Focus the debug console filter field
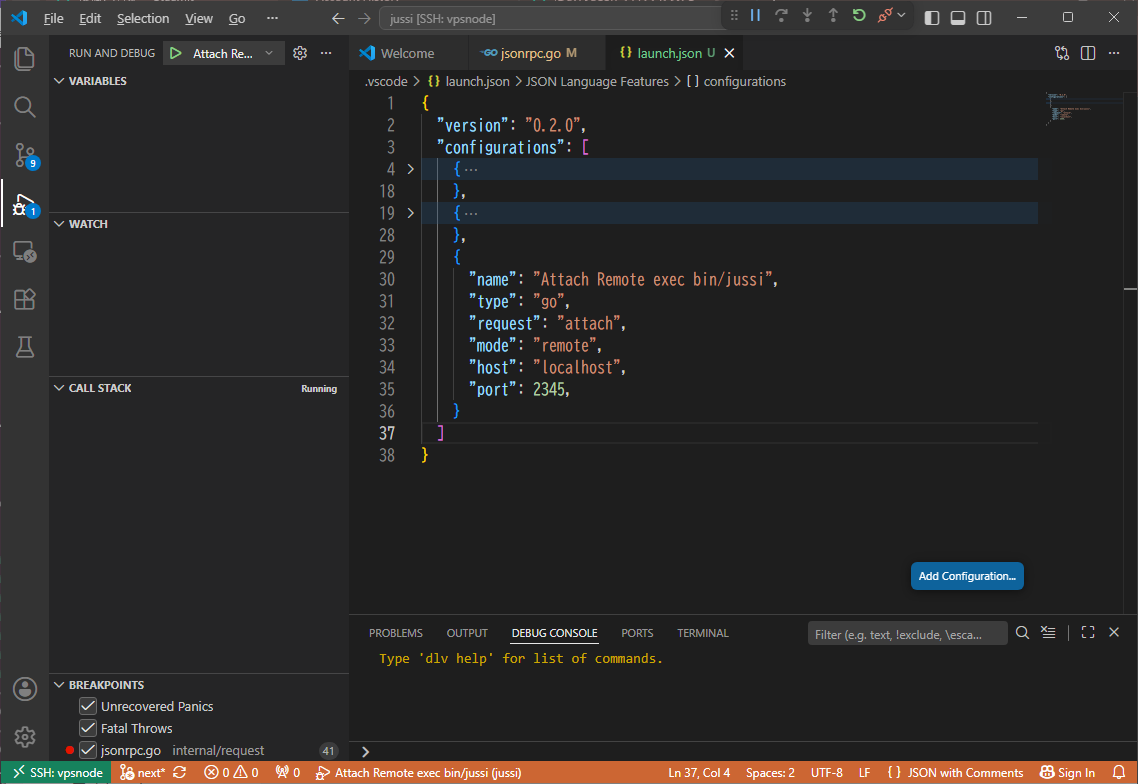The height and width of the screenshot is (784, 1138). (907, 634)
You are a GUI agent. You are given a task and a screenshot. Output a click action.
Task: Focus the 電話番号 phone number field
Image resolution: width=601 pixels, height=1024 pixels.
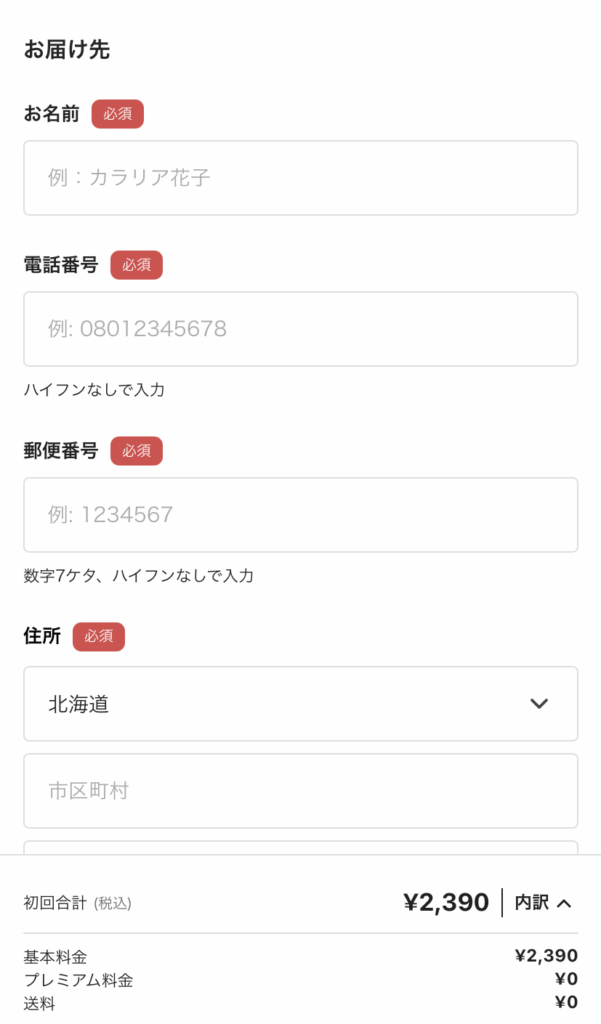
- - -
## [Problem]
If a record holds a picture, leave the picture out and transcribe everything else exactly.

## [Response for this exercise]
Focus the debug console filter field
The height and width of the screenshot is (784, 1138). (907, 634)
You are a GUI agent. You are given a task and a screenshot. Output a click action.
Task: Focus the 電話番号 phone number field
Image resolution: width=601 pixels, height=1024 pixels.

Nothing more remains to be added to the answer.